Therefore, both online and offline algorithms cannot effectively achieve the promising model [1417]. On the other hand, taking advantage of the development of both information technology and industrial automation, there are lots of historical productive process data saved in the database of manufacturing execution system [18]. To leverage those data, local learning modelling algorithms [19, 20] were proposed. Nevertheless, those models are not stable owing to the outdated data, which would be used for training. Meanwhile, the unlabelled data are abundant, which contain the production data without indices to be predicted. According to the semi-supervised learning theory, those unlabelled data can be potentially used to improve the predictive model. Therefore, how to effectively leverage both existing historical and online productive process data to create the robust soft sensing model still need to be solved.

In our work, we explore the potential of the hybrid local semi-supervised mechanism to leverage both unlabelled and labelled data via the proposed time window mixed with both historical and online samples. To enhance its feasibility, corresponding recursive calculation formulas are deducted. Furthermore, the soft sensors using proposed and comparative algorithm are implemented to evaluate its performance. To the best of our knowledge, there is no such hybrid local semi-supervised algorithm presented in any article so far.

The remainder of this paper is organized as follows. In Section 2, the detail of proposed SHLKR method, including its recursive calculation derivation is presented. In Section 3, soft sensor modelling experiments of rubber internal mixing process using SHLKR method and comparative algorithms with real industrial field data are presented. Finally, in Section 4, the main contribution of this paper is summarized.

2. Materials and Methods

The thinking of local learning is to create the predictive model dedicated to the prediction of targeted unlabelled sample instead of building the global model using all samples. Since the model will only be created when the prediction is needed, it is also called “Just-in-time learning” or lazy learning [21]. Theoretically it can get more precise model under the condition that similar inputs lead to similar outputs.

Basically, there are three steps of the local learning modelling:

(1)Similar sample set selection: select similar samples from historical data based on one or some similarity calculation algorithms according to the features of the samples to be predicted.(2)Local modelling: build the local learning model using selected samples with corresponding algorithm.(3)Prediction: make the prediction and desert the predictive model.

Obviously, the key points of local learning are the algorithms to evaluate the similarity of samples and build the local model. Currently there are two categories that correlation based [19] and distance/angle based [10] similarity calculation algorithms. In this work, distance-based kernel is used because simply algorithm prone to be adopted under industrial application circumstances.

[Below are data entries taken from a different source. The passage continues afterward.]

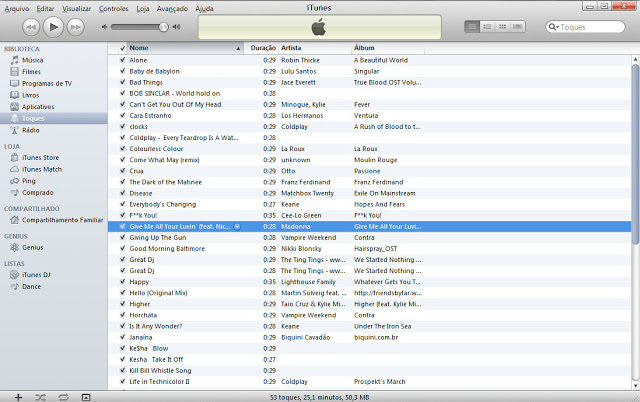Switch to album list view
640x402 pixels.
[x=488, y=26]
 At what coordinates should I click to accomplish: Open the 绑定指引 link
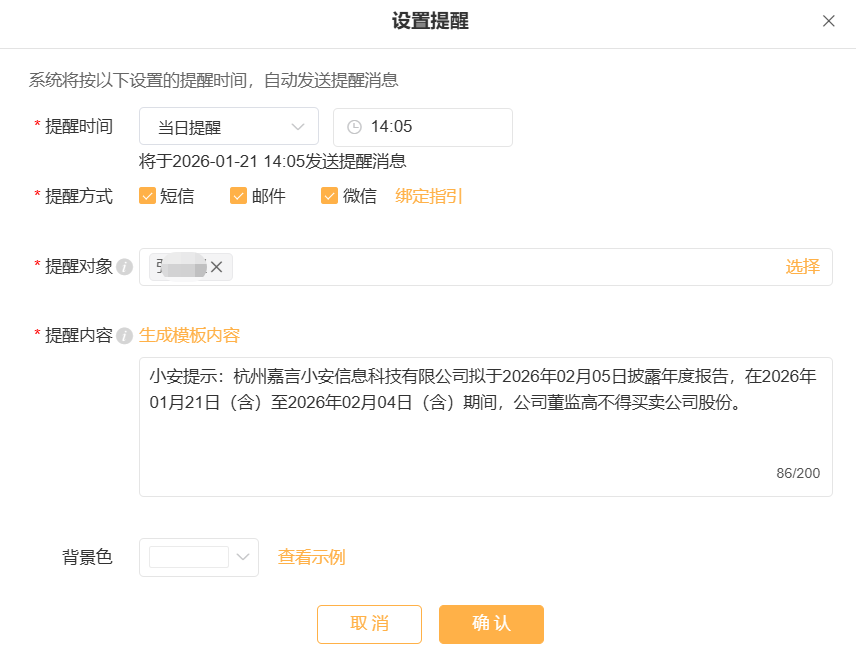[x=429, y=196]
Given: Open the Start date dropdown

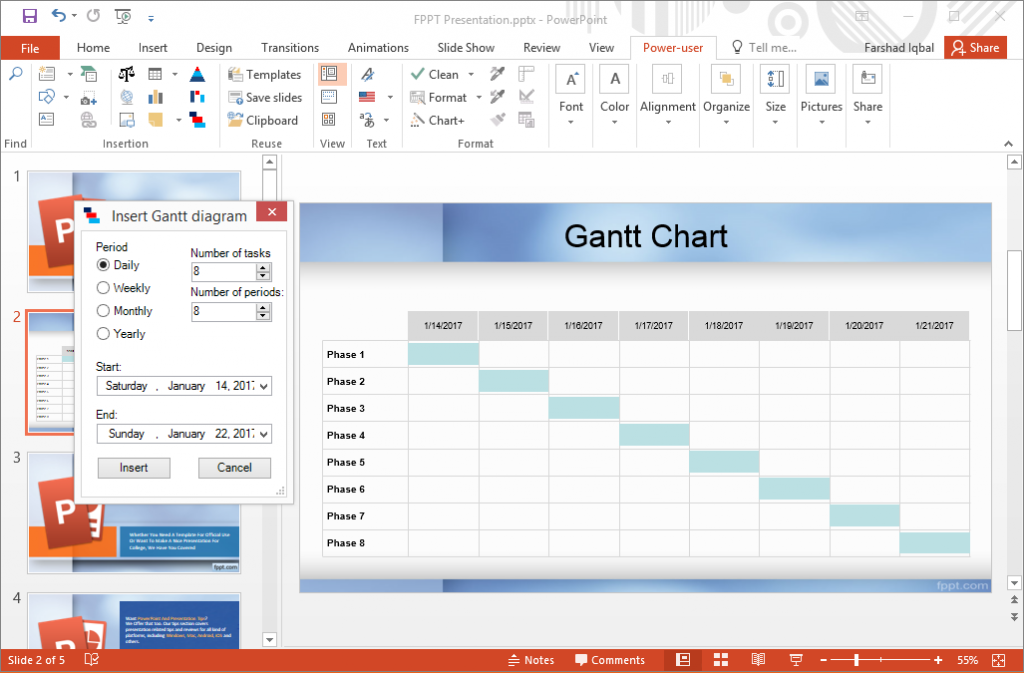Looking at the screenshot, I should (x=266, y=387).
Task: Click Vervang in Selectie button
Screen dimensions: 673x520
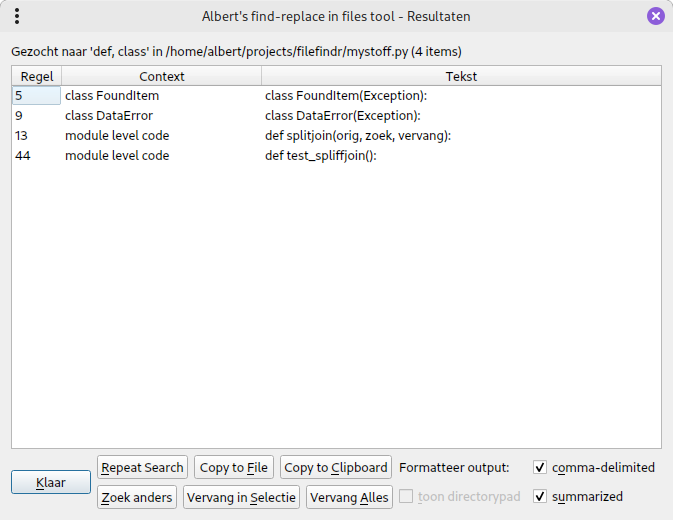Action: click(240, 497)
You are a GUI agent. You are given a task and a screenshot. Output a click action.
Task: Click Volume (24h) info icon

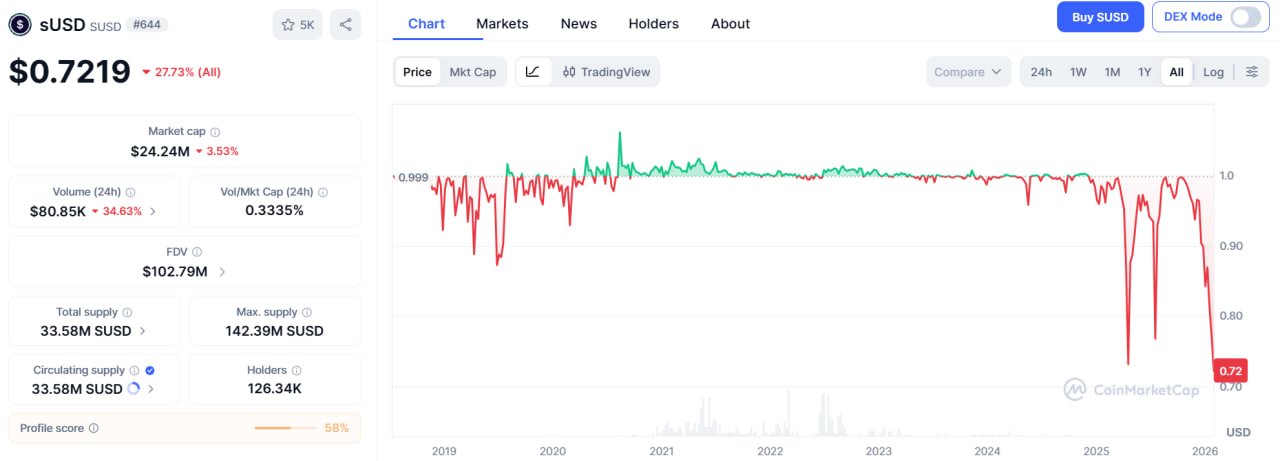click(131, 192)
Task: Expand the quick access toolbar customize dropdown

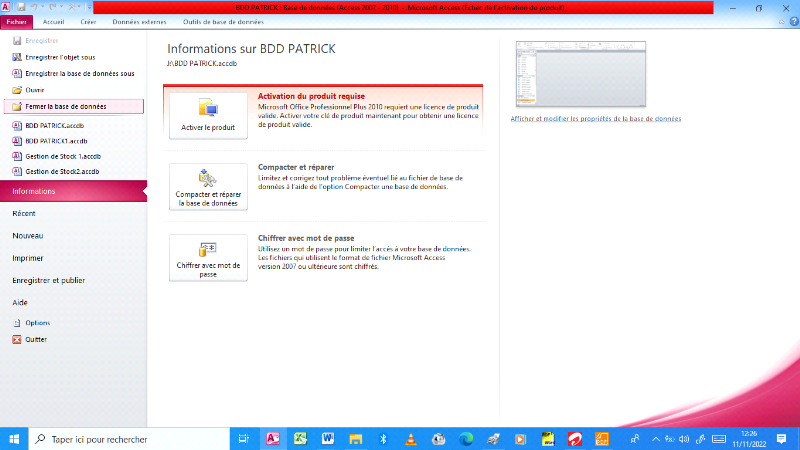Action: [x=89, y=7]
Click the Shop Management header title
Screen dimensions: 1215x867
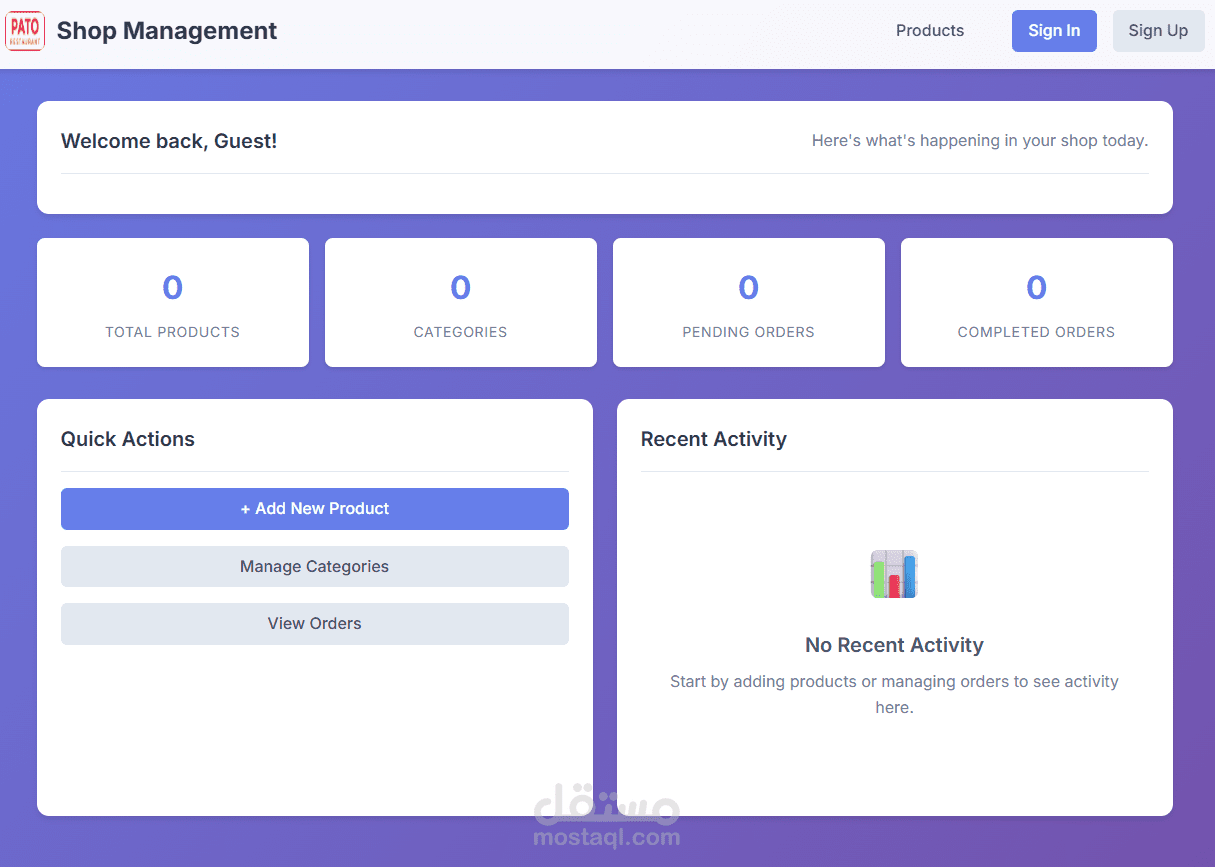166,30
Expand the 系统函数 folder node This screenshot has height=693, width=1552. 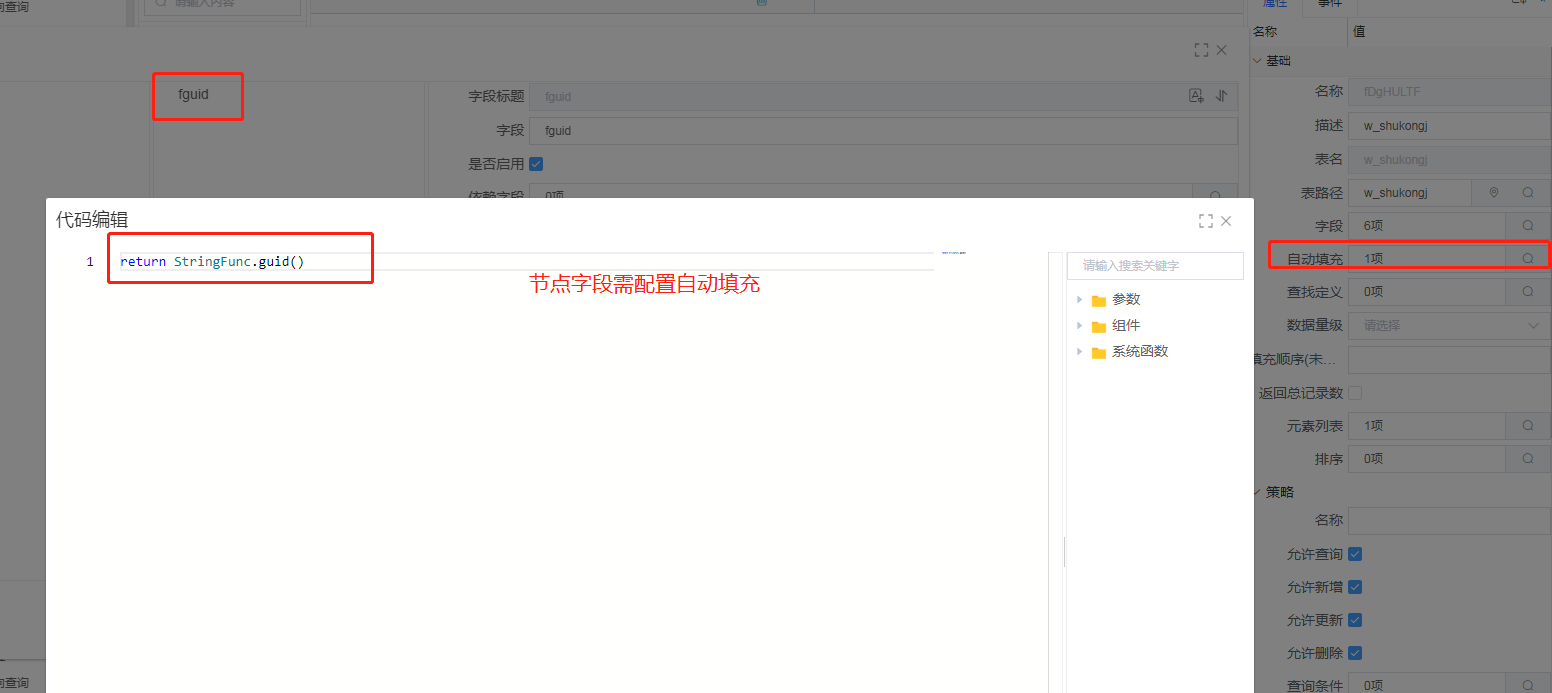(1079, 352)
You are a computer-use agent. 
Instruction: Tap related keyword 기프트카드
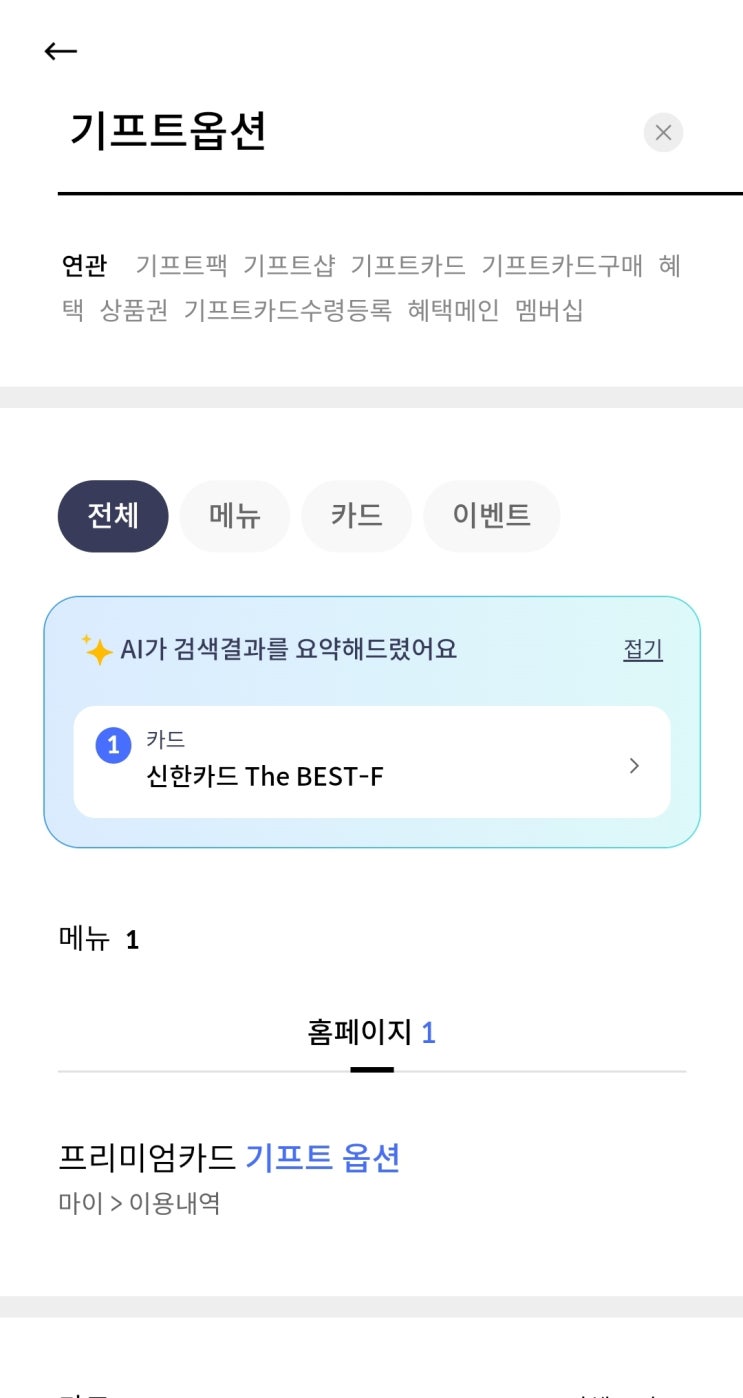tap(408, 266)
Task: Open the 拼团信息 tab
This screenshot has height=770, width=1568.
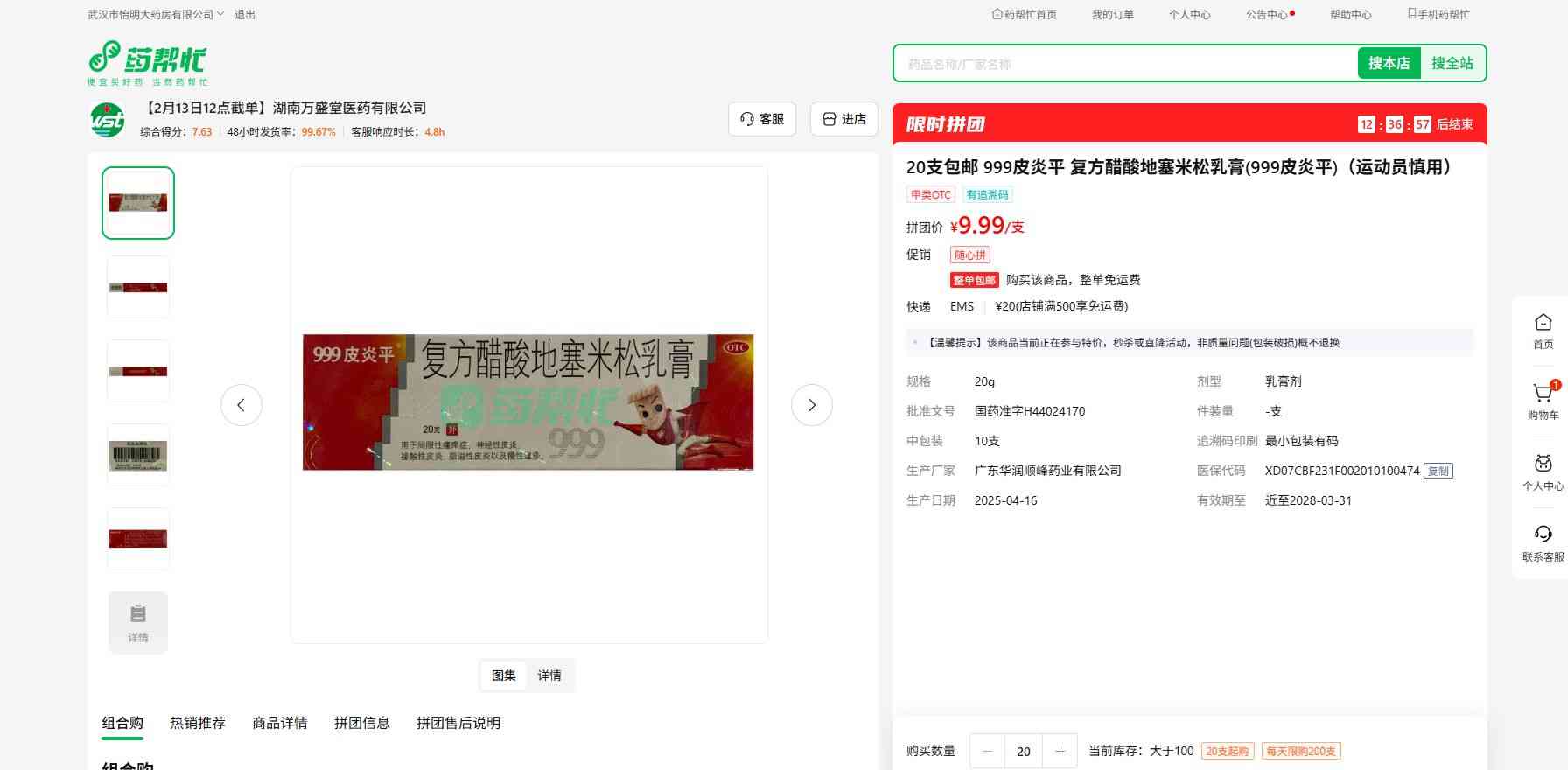Action: [x=361, y=723]
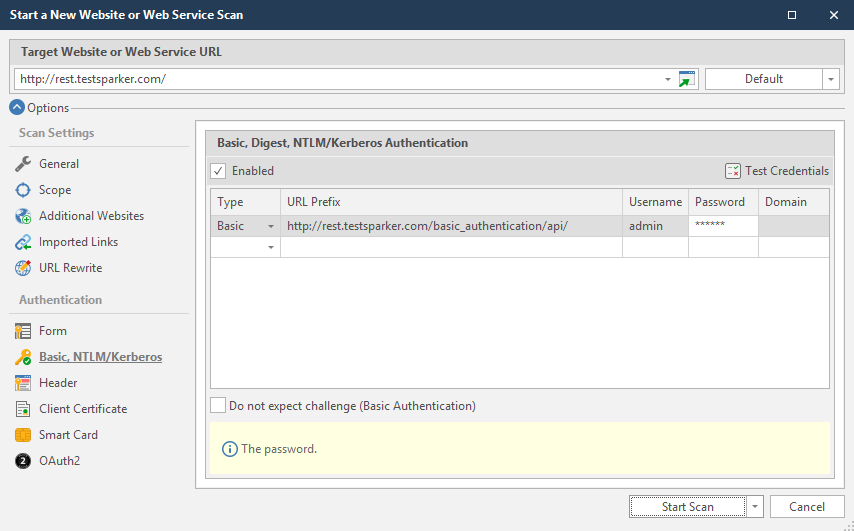This screenshot has height=531, width=854.
Task: Click the browser icon beside URL field
Action: pyautogui.click(x=687, y=79)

There are two major disadvantages of aforementioned local learning algorithm:

(1)In many cases the online time variation and drifting characteristics cannot be tracked since only similar historical data will be used for the modelling.(2)Many unlabelled historical and online samples are orderly existed between labelled samples. Those time-series sequence data theoretically can be used to improve the model based on the manifold hypothesis [22] but currently leave unused.

In order to leverage those unused widely existed unlabelled data, we proposed recursive weighted kernel regression (RWKR) [23] before, which has already been validated in penicillin production process soft sensor modelling. But it behaves not promising for some other fed-batch processes, such as rubber internal mixing, since it behaves much more drifting and the time-based weighting mechanism does not work since the Mooney viscosity of rubber is not monotonic increased as the penicillin concentration in penicillin fermentation process. Therefore, in this paper, semi-supervised hybrid local kernel regression (SHLKR) is proposed to fully leverage both labelled and unlabelled data selected from historical and online data.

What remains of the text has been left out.